Partager la publication "Israël et les États-Unis effacent le patrimoine antique de l’Iran et du Liban"
Belen Fernandez, 21 juin 2026. – Début 2001, les talibans ont fait sauter deux statues géantes de Bouddha dans la vallée de Bamiyan, en Afghanistan. Ces statues dataient du VIe siècle.
Le monde entier s’est indigné de la destruction de ce patrimoine culturel, et les médias occidentaux ont déploré la perte de statues dont la plupart des gens ignoraient probablement l’existence, mais qui n’en étaient pas moins symboliques de notre « humanité collective ».

Une autre destruction d’Israël : le mausolée de Simon Pierre, apôtre du Christ, dans le village de Shama au sud du Liban, vieux de 1.925–1.995 ans. (Vidéo publiée par Nadira Ali)
Philip T. Reeker, porte-parole adjoint du département d’État américain, a publié un communiqué de presse déclarant que les États-Unis étaient « consternés et perplexes » face à la décision des talibans de détruire les Bouddhas et autres artefacts anciens : « La destruction délibérée de statues et de sculptures considérées comme sacrées par des peuples de différentes confessions est incompréhensible. »

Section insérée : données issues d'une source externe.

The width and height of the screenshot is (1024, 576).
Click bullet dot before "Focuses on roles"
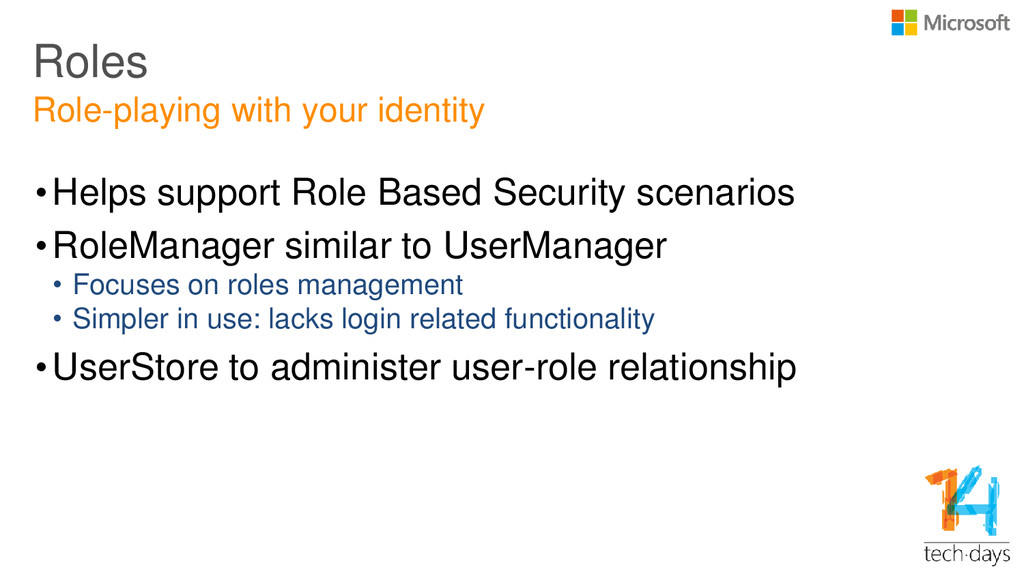pyautogui.click(x=58, y=287)
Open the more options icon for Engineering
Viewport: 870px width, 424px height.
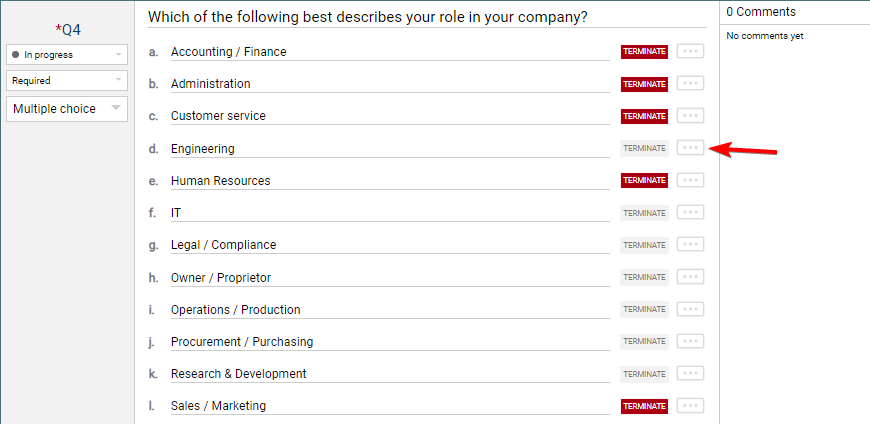[690, 148]
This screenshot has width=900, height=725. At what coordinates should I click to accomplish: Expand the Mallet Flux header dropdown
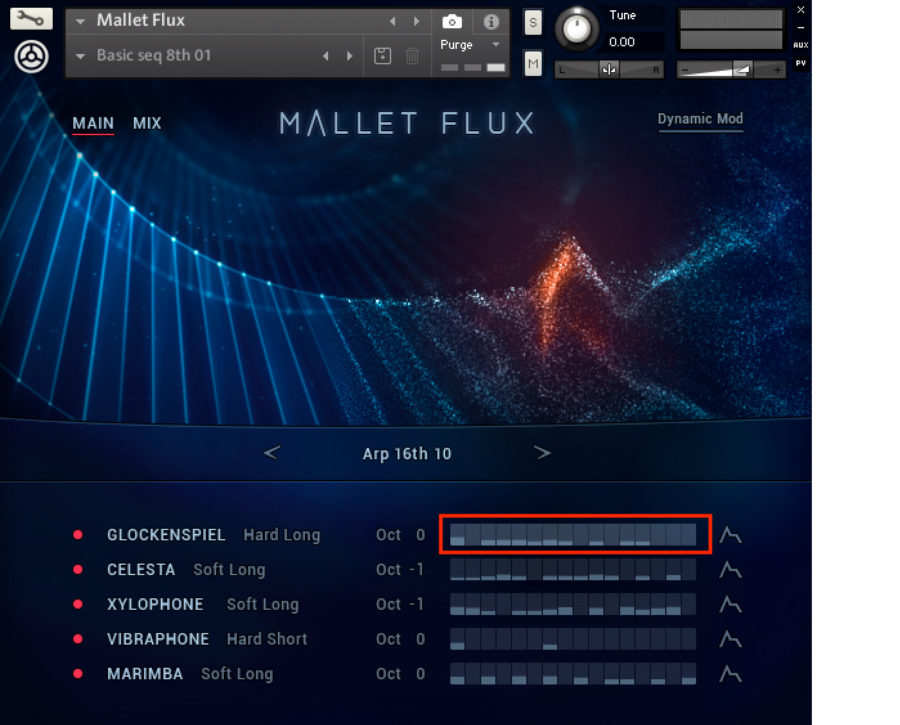click(80, 20)
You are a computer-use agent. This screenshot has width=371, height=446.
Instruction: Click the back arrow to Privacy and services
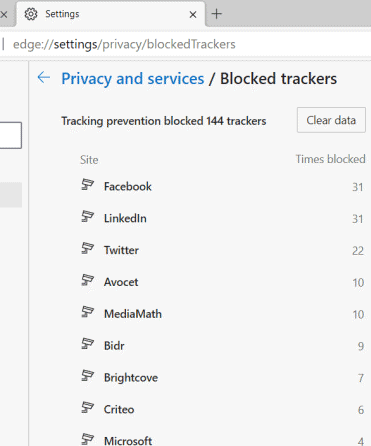click(x=44, y=78)
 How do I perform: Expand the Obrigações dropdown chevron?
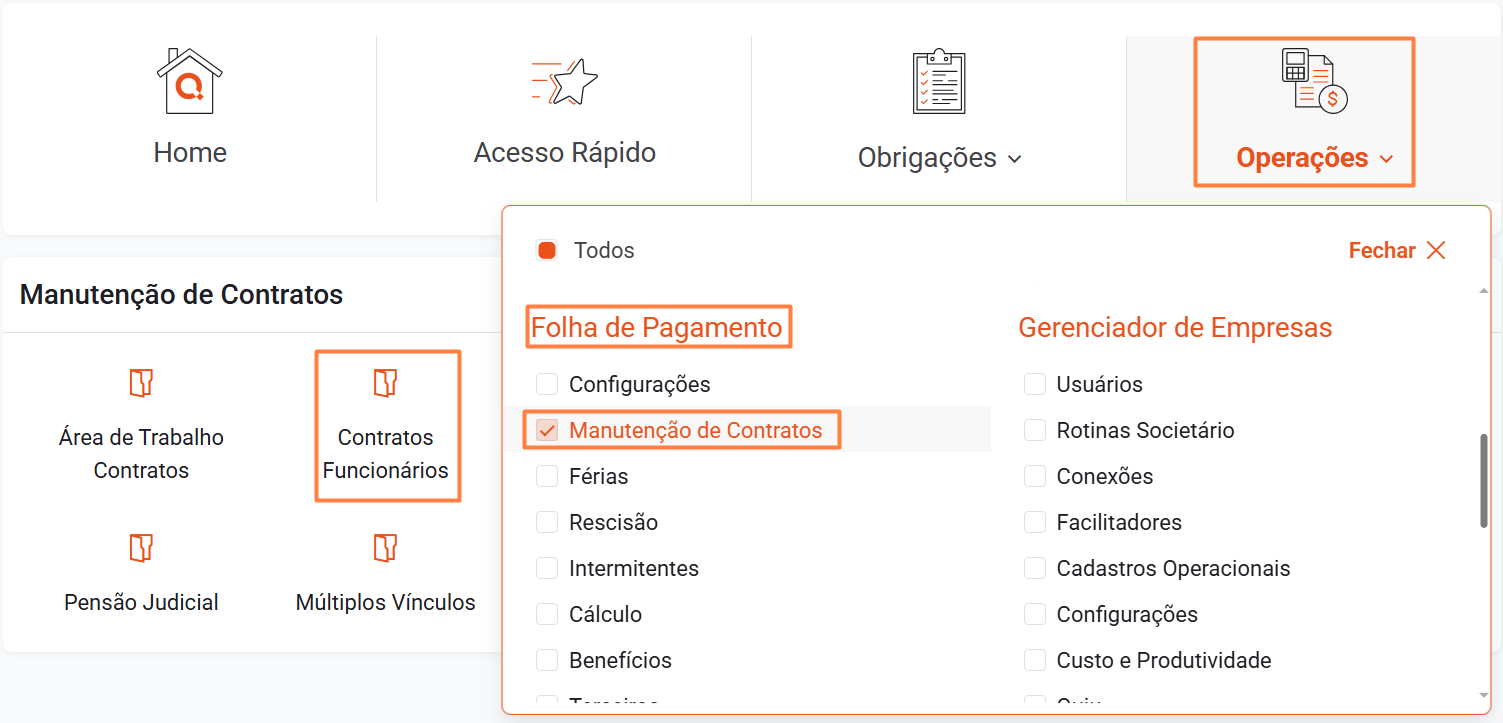(1015, 159)
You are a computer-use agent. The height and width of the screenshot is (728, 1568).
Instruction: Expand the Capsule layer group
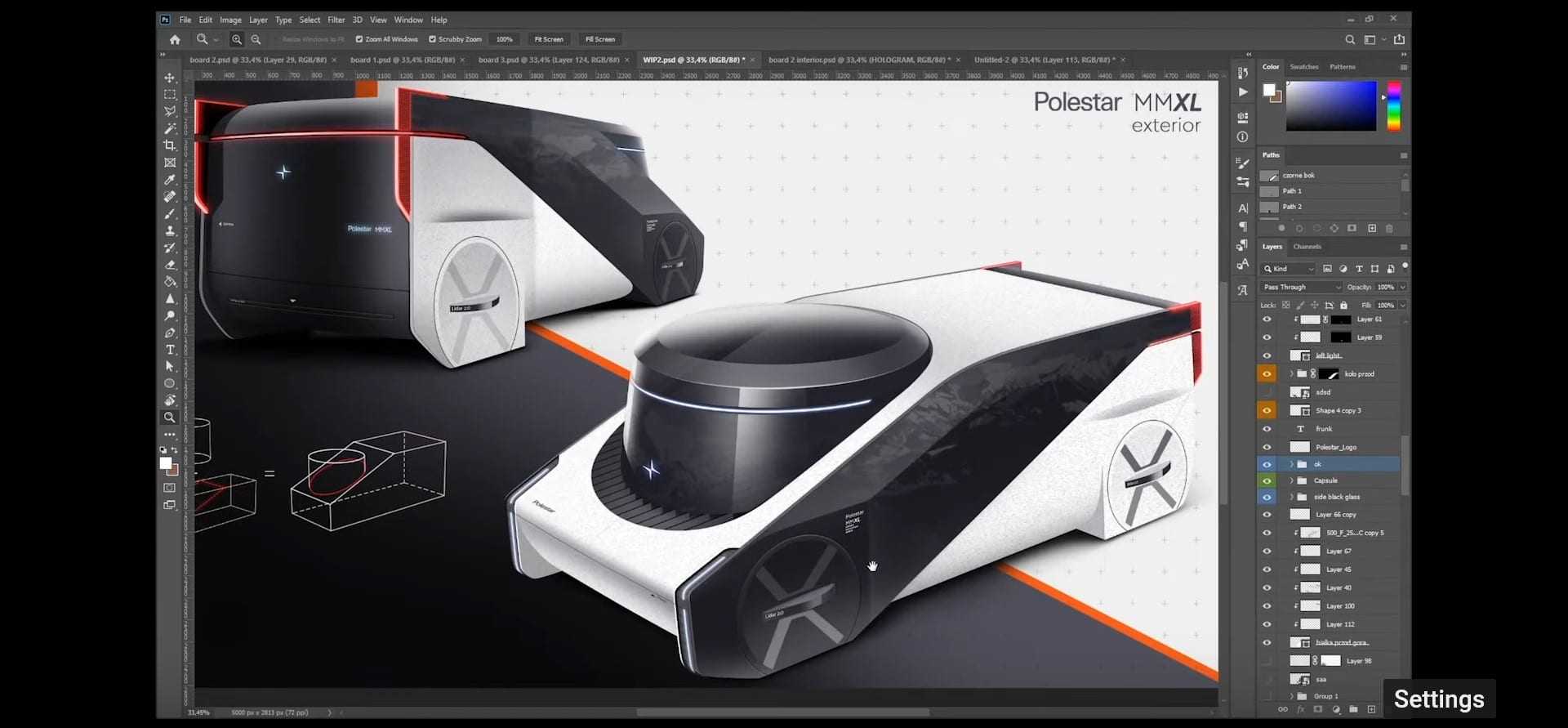(1291, 480)
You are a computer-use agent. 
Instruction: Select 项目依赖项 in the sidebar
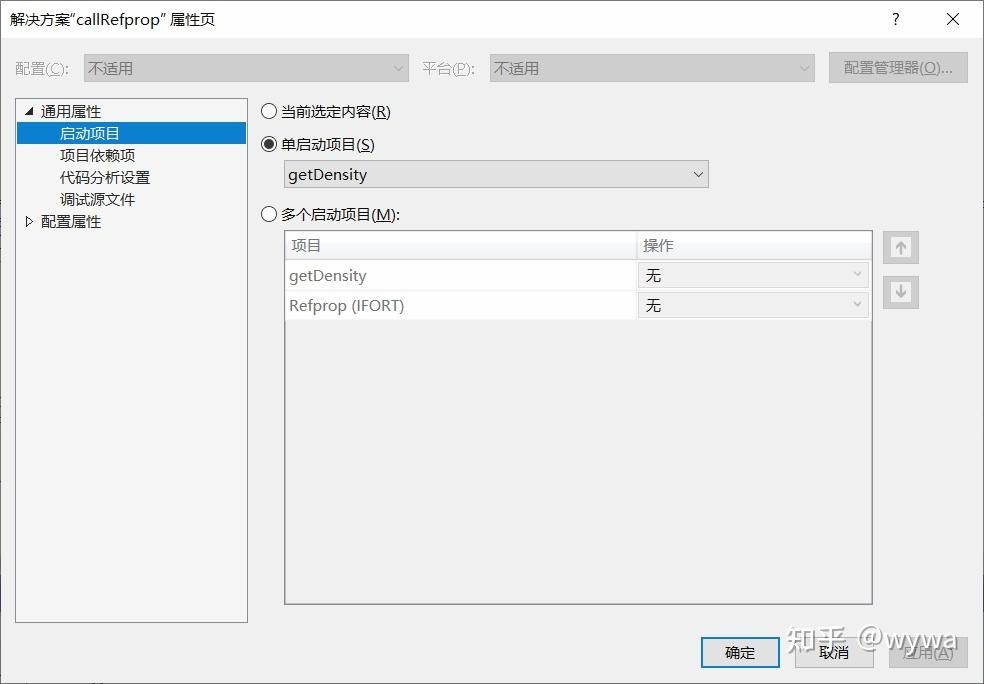(97, 155)
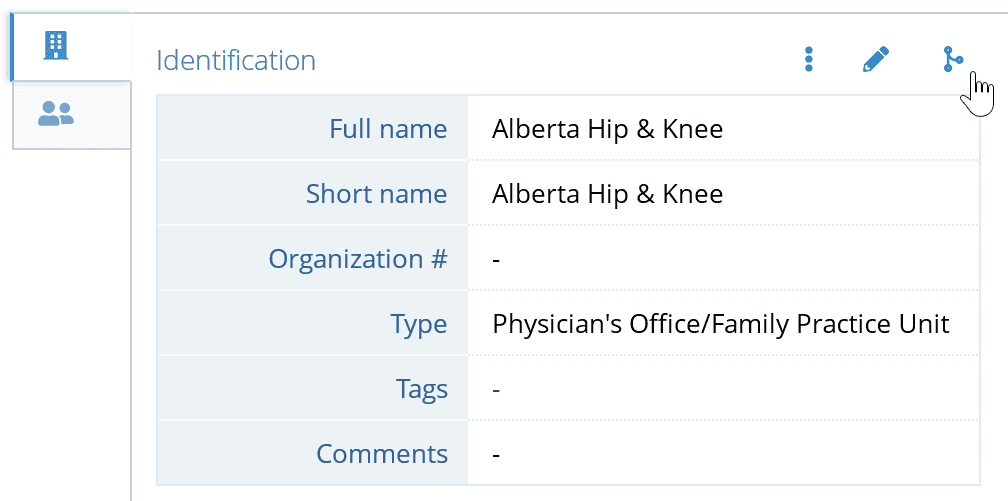Select the Physician's Office/Family Practice Unit value
Viewport: 1008px width, 501px height.
721,324
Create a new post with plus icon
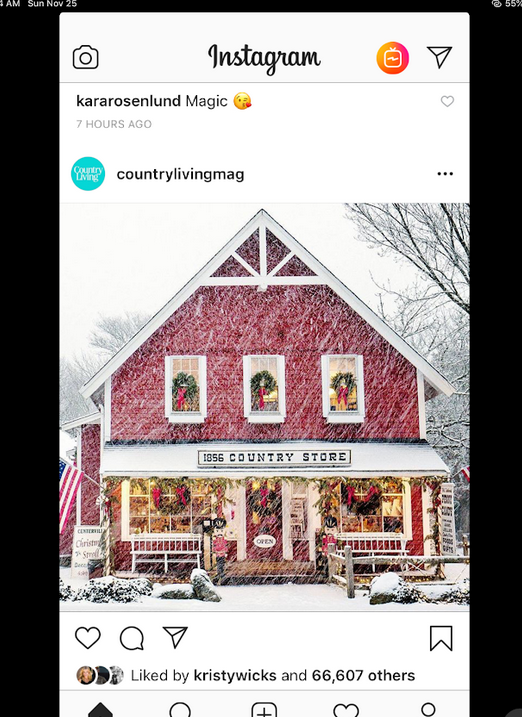 pos(264,710)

Bien sûr, lorsque les États-Unis ont lancé la soi-disant « guerre contre le terrorisme » plus tard la même année et entrepris de raser l’Afghanistan, aucune indignation similaire n’a été constatée face à la « destruction délibérée » ou au massacre de masse de « personnes de confessions différentes ».
Mais une telle hypocrisie est inhérente à une mentalité impériale fondée sur une déshumanisation orientaliste, une préoccupation culturelle sélective et l’instrumentalisation du « patrimoine ».
Alors que le récit dominant à Bamiyan affirmait que les talibans avaient détruit les Bouddhas parce qu’ils étaient idolâtres, le New York Times a présenté une version légèrement différente des événements dans un article publié le 19 mars 2001.
L’article citait l’envoyé taliban Sayed Rahmatullah Hashimi, qui prétendait que la destruction avait en réalité été ordonnée par un conseil d’érudits religieux furieux des offres d’argent européennes et étrangères destinées à préserver les statues – mais non à aider un million d’Afghans menacés de famine. Les universitaires étaient « tellement en colère » face à ces priorités mal placées, a déclaré l’envoyé au média, qu’« ils ont dit : « Si vous détruisez notre avenir avec des sanctions économiques, vous ne pouvez pas vous soucier de notre patrimoine. » Et ils ont donc décidé que ces statues devaient être détruites ».
Guerre contre la civilisation
Un quart de siècle plus tard, en 2026, lors de la guerre menée par les États-Unis et leur allié israélien, coupable de génocide, contre l’Iran, l’hypocrisie du Bouddha de Bamiyan ressurgit. L’Iran, après tout, abrite un riche patrimoine culturel et de nombreux sites antiques, dont beaucoup ont été endommagés durant les mois d’offensive.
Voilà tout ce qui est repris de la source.